Ainsi en l’état des éléments médicaux objectifs, spécialement ceux retenus lors de l’examen clinique et figurant dans le rapport du médecin conseil de la caisse, dans l’avis du médecin désigné par l’employeur, et dans le rapport de l’expert consulté par la juridiction, les séquelles qualifiées dans la décision attaquée et en rapport avec la maladie professionnelle justifient un taux médical de 7 % à compter de la date de consolidation, en application du barème indicatif et des dispositions de l’article L 434-2 du Code la Sécurité Sociale.
En conséquence, le tribunal considère qu’il dispose de suffisamment d’éléments pour déclarer que le taux d’incapacité permanente partielle opposable à l’employeur doit être abaissé à 7 %.

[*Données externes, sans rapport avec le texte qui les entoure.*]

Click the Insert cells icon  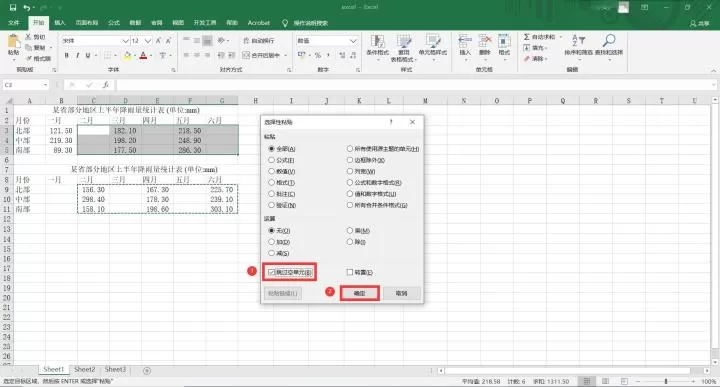pos(465,41)
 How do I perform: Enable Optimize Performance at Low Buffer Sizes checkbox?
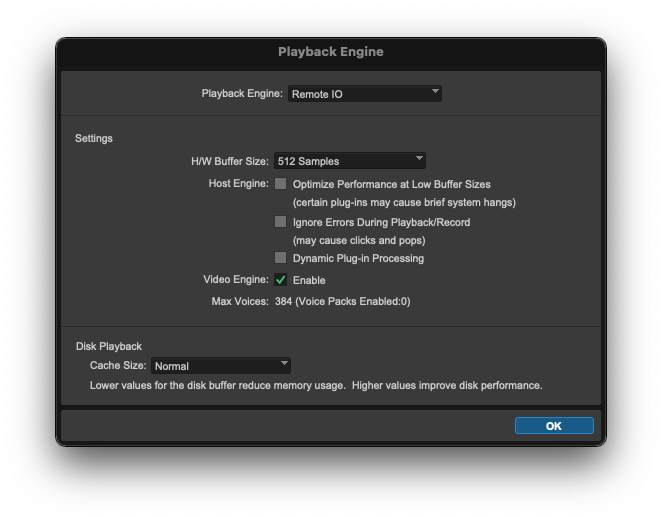(281, 184)
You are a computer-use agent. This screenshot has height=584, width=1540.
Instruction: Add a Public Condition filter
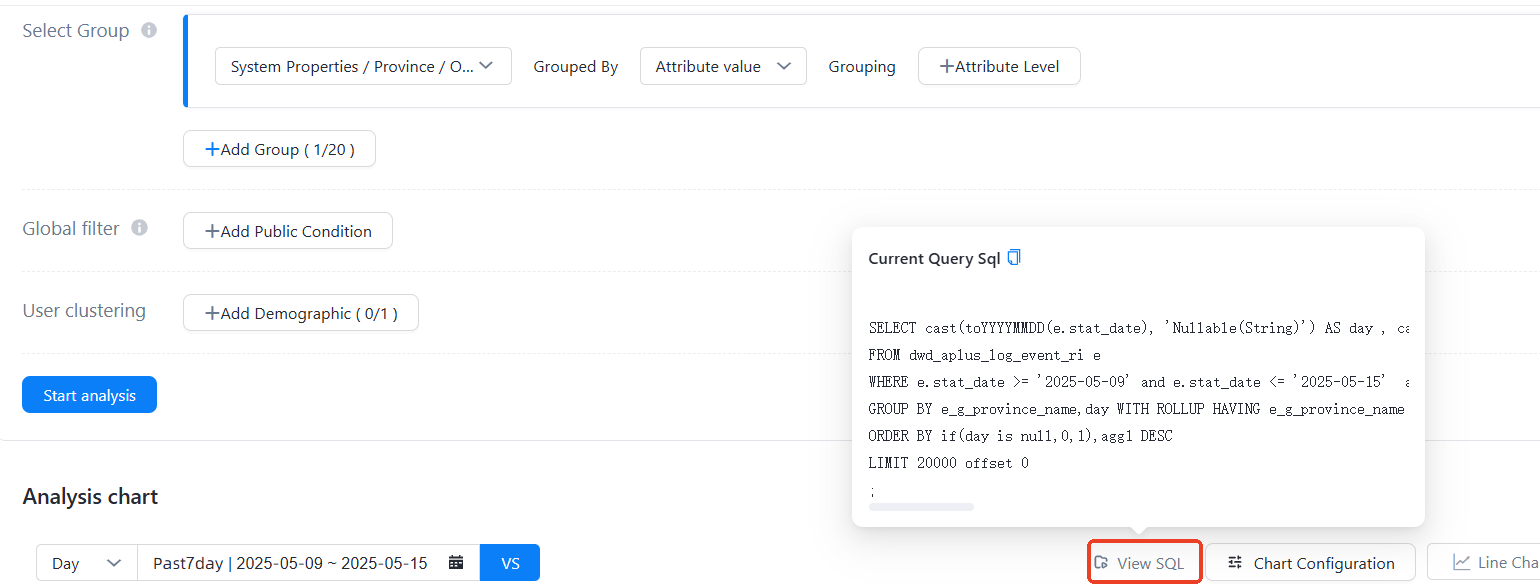(288, 231)
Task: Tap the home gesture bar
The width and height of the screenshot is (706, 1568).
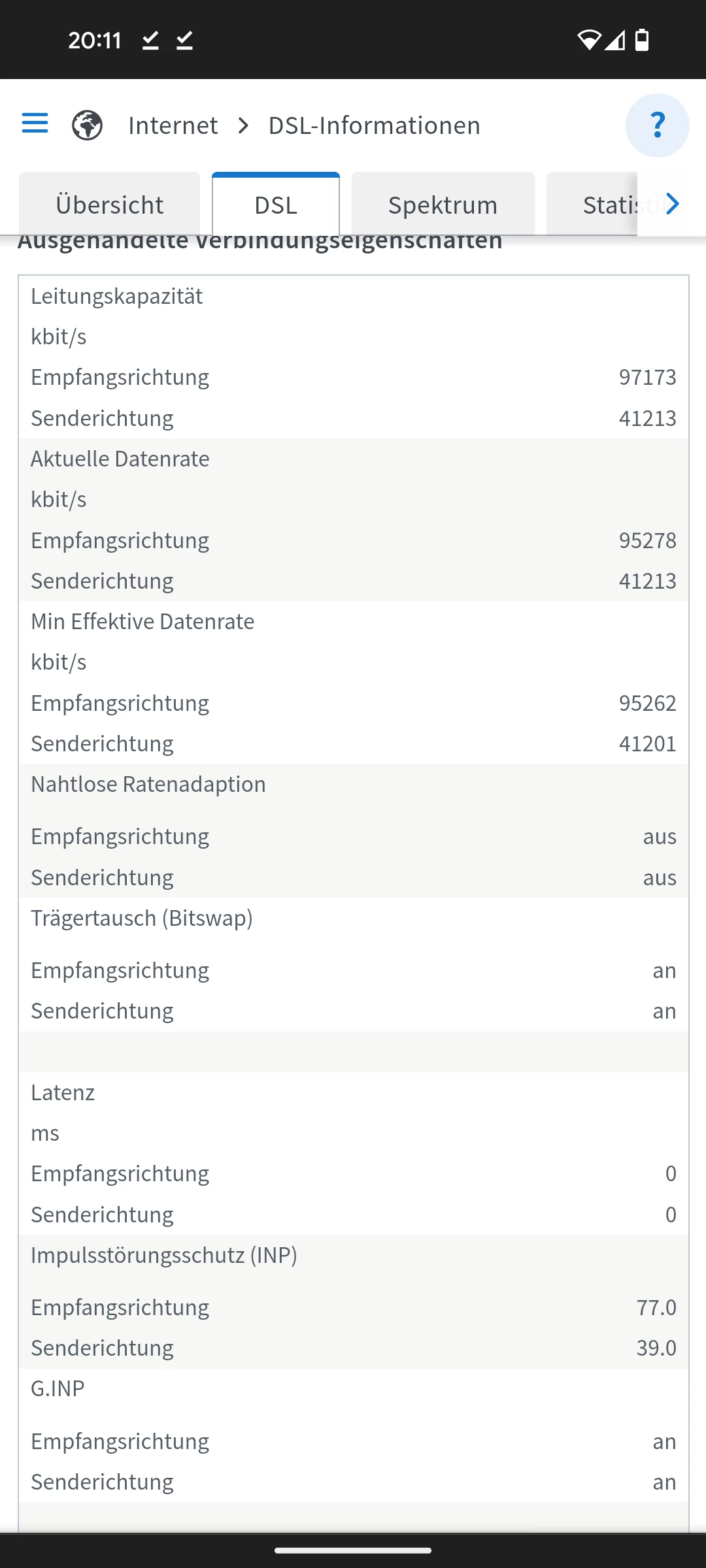Action: (x=353, y=1550)
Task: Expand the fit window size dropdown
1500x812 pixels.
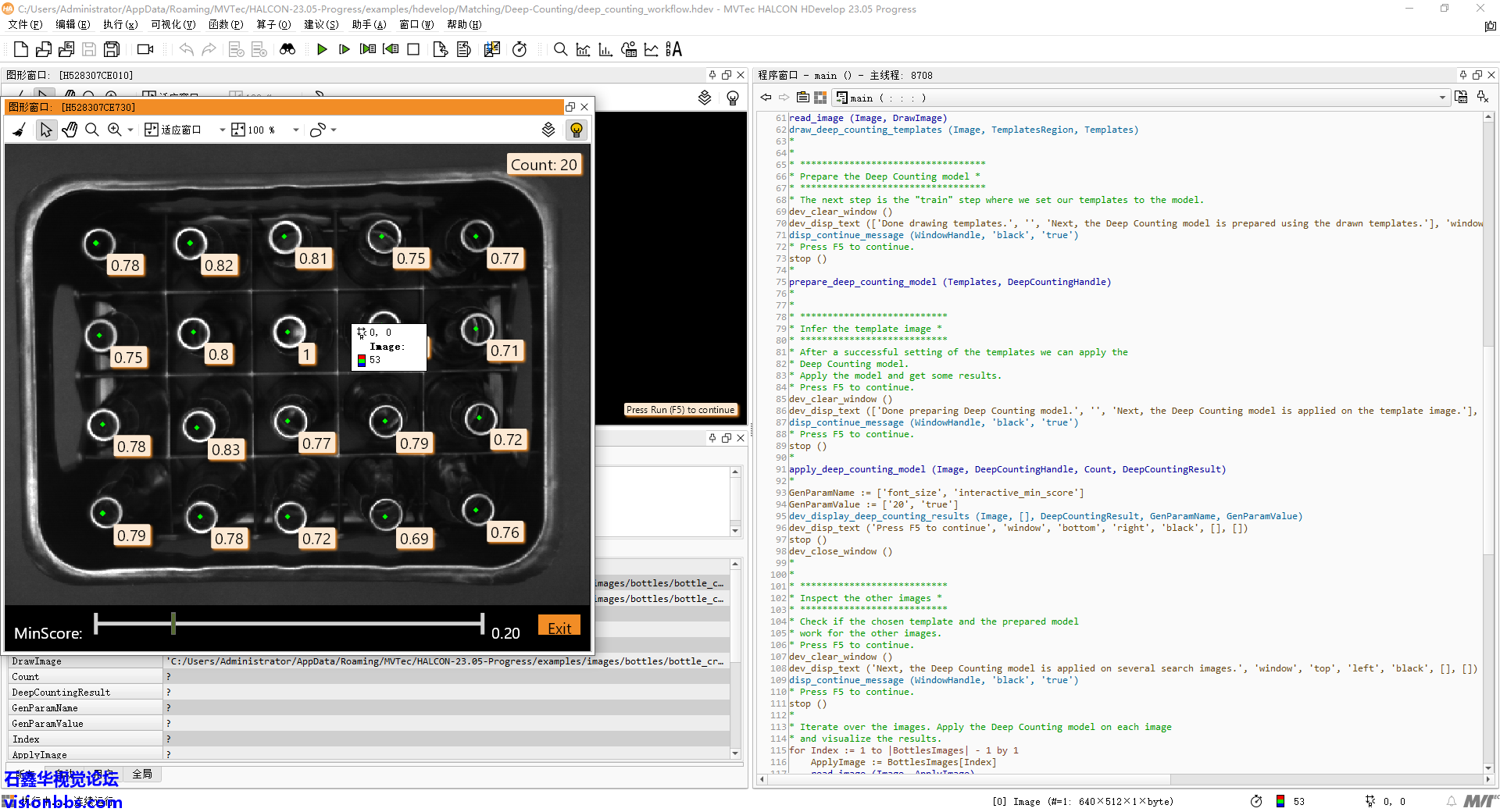Action: click(x=222, y=130)
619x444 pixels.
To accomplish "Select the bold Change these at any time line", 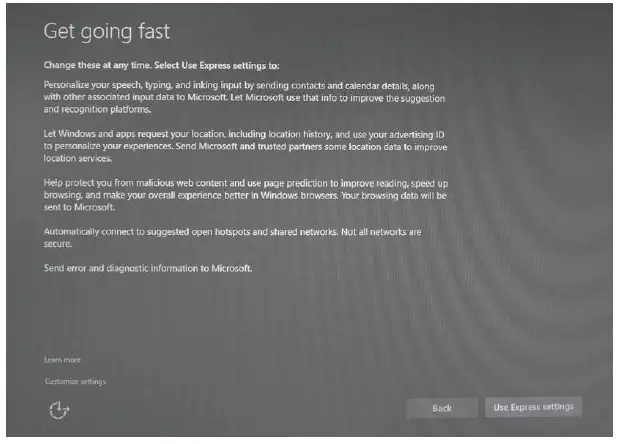I will (161, 65).
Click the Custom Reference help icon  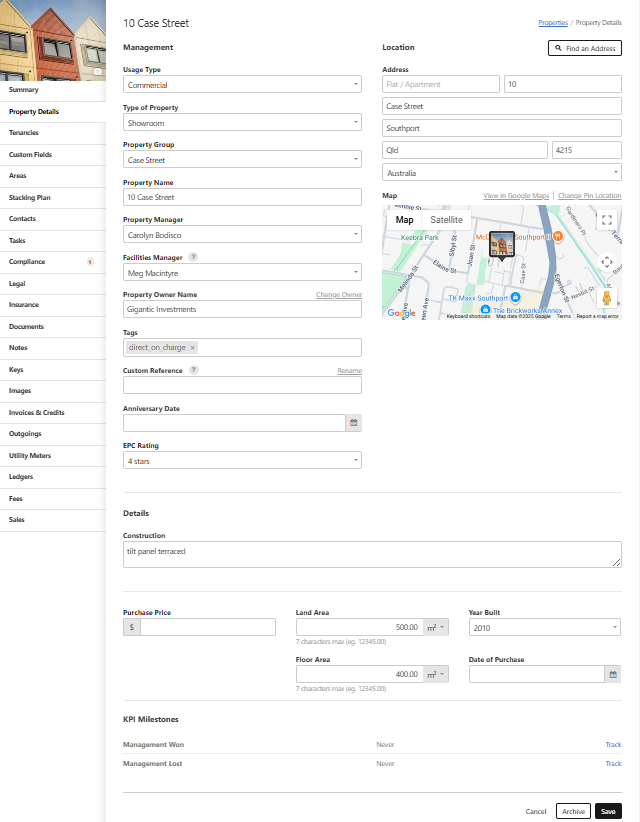click(193, 370)
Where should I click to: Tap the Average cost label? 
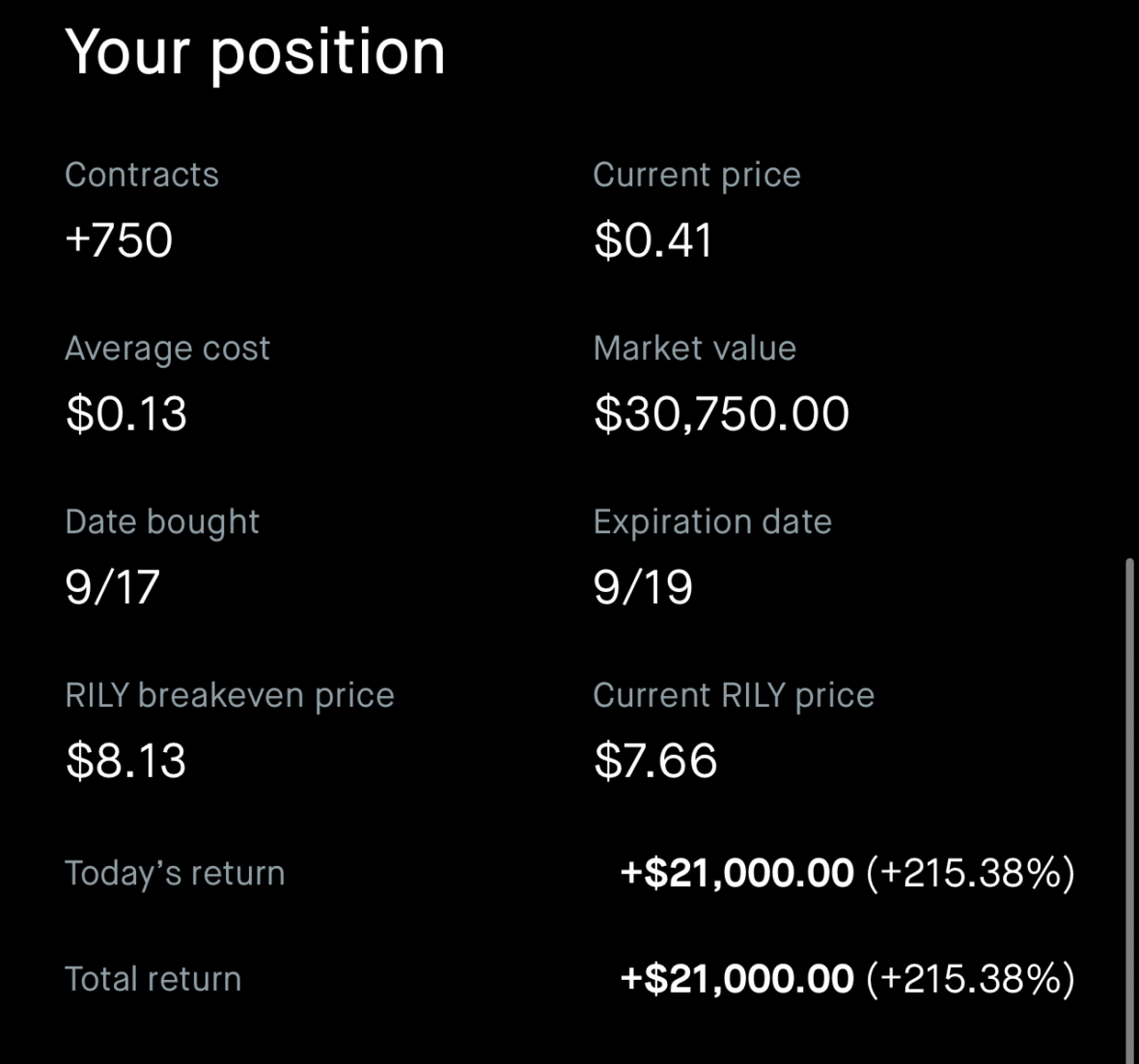coord(167,349)
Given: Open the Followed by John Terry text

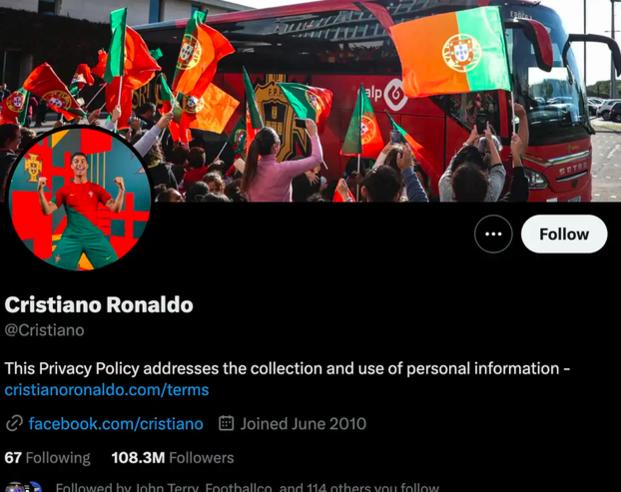Looking at the screenshot, I should [247, 487].
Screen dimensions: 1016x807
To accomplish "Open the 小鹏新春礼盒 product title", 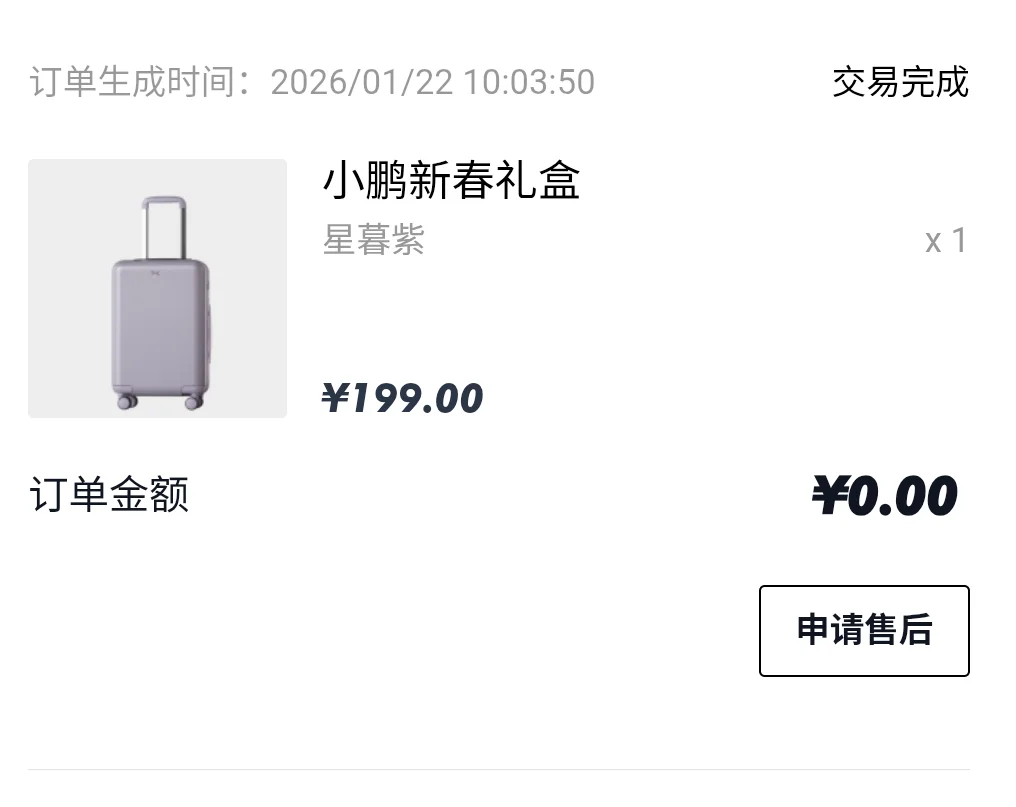I will (x=451, y=181).
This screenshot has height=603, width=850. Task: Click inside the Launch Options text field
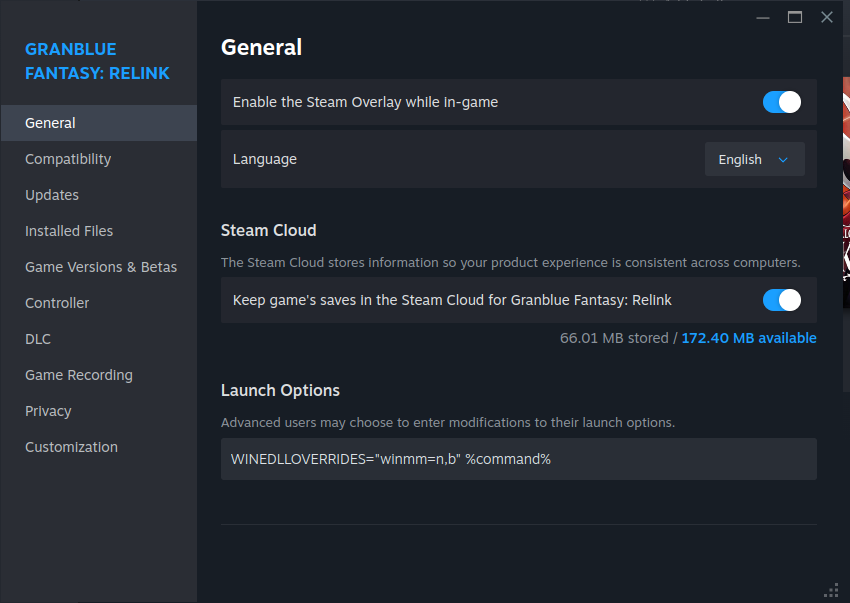(x=519, y=459)
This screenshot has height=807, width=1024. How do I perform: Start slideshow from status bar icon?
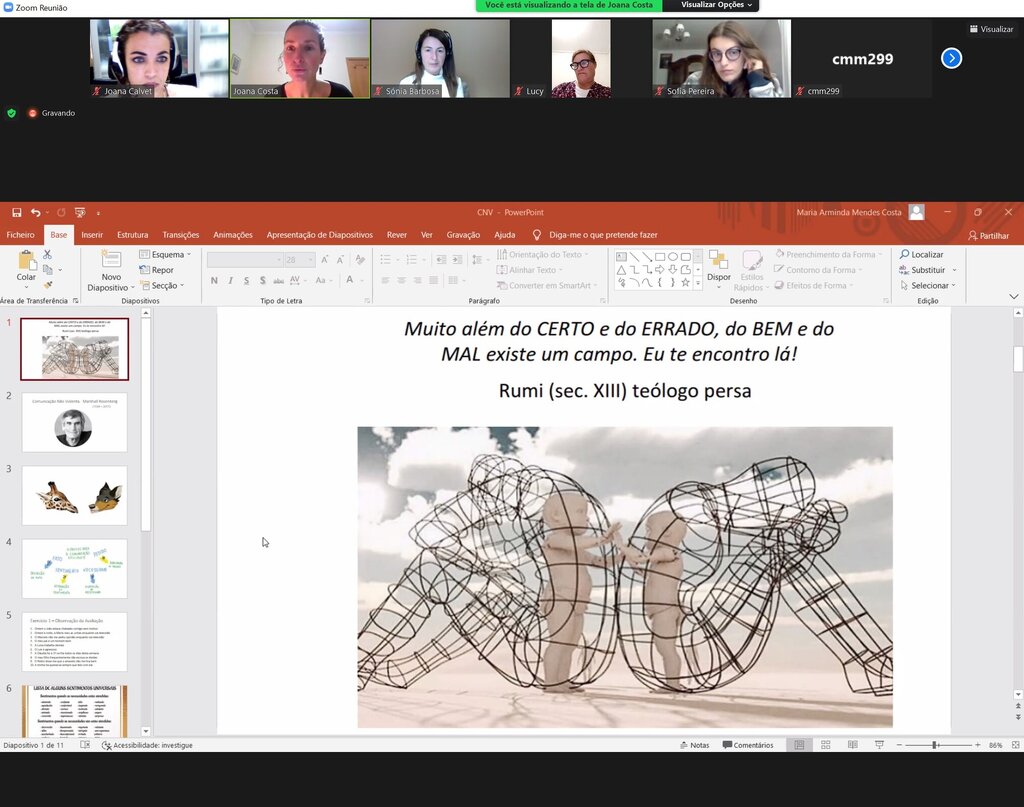click(x=879, y=745)
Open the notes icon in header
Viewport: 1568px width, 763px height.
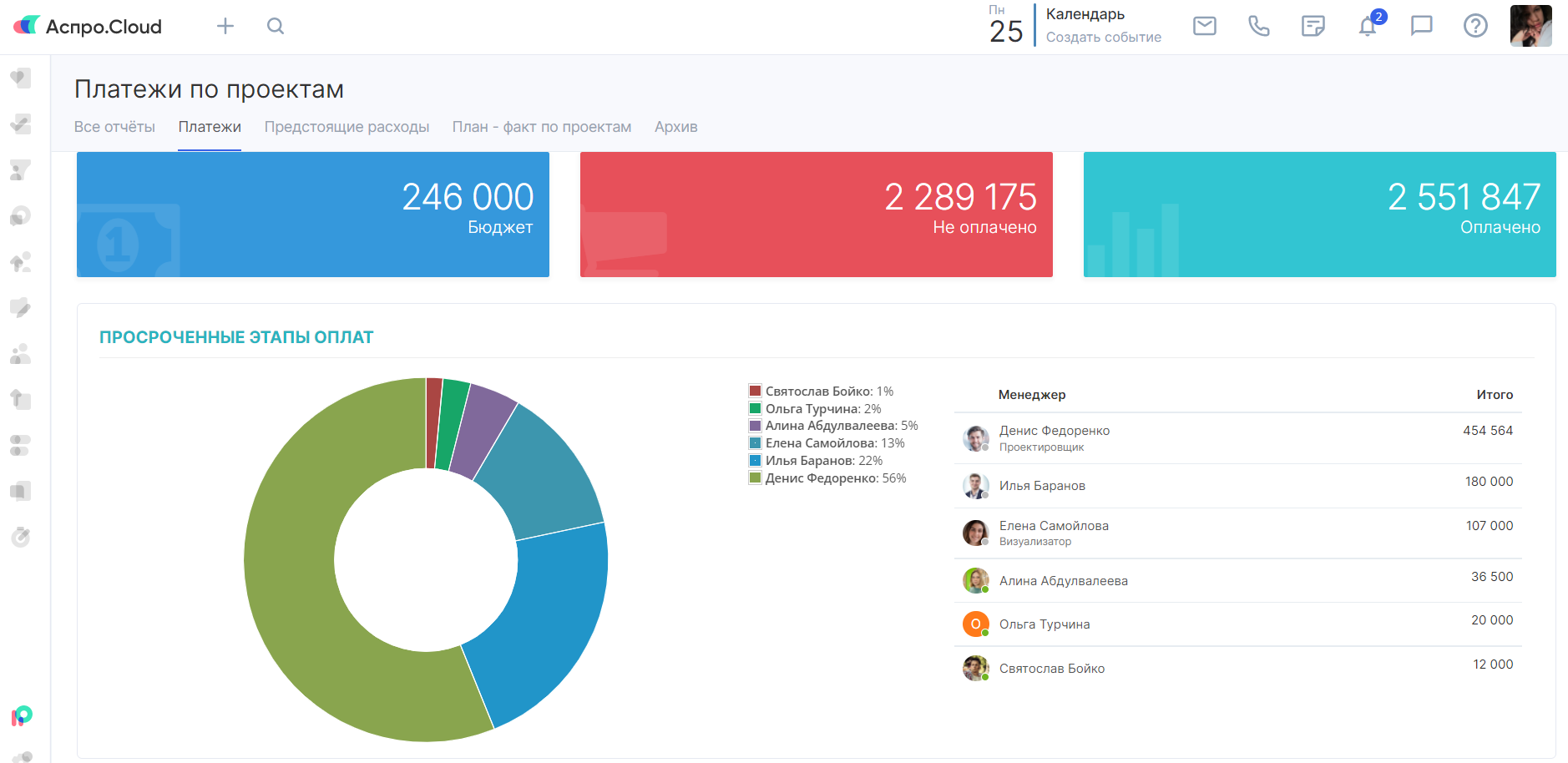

Il convient par ailleurs d’ordonner l’exécution provisoire compte tenu de l’ancienneté du litige.
PAR CES MOTIFS
Le tribunal, statuant par jugement contradictoire en premier ressort,
— DÉCLARE recevable en la forme le recours formé par la société SASU [4] ;
— REJETTE le moyen d’inopposabilité comme infondé ;
— INFIRME la décision de la CMRA du 07/09/2021 confirmant la décision la CPAM du RHONE du 19/03/2021 et FIXE à 7 % le taux opposable à l’employeur au titre de l’incapacité permanente partielle (IPP) de Mme [Z] [V] à compter de la date de consolidation fixée le 1er/02/2021, en raison d’une maladie professionnelle déclarée le 21/12/2018 ;
— ORDONNE l’exécution provisoire de la présente décision ;
— RAPPELLE, en application de l’article L142-11 du Code de la Sécurité Sociale introduit par l’article 61 (VII) de la loi n° 2019-774 du 24 juillet 2019 relative à l’organisation et à la transformation du système de santé, que les frais de consultation médicale ordonnée au cours de l’audience sont à la charge de la caisse nationale d’assurance maladie ;
— CONDAMNE la CPAM du RHONE aux dépens exposés à compter du 1er janvier 2019.
Jugement rendu par mise à disposition au greffe le 14 mai 2024 dont la minute a été signée par la présidente et par la greffière.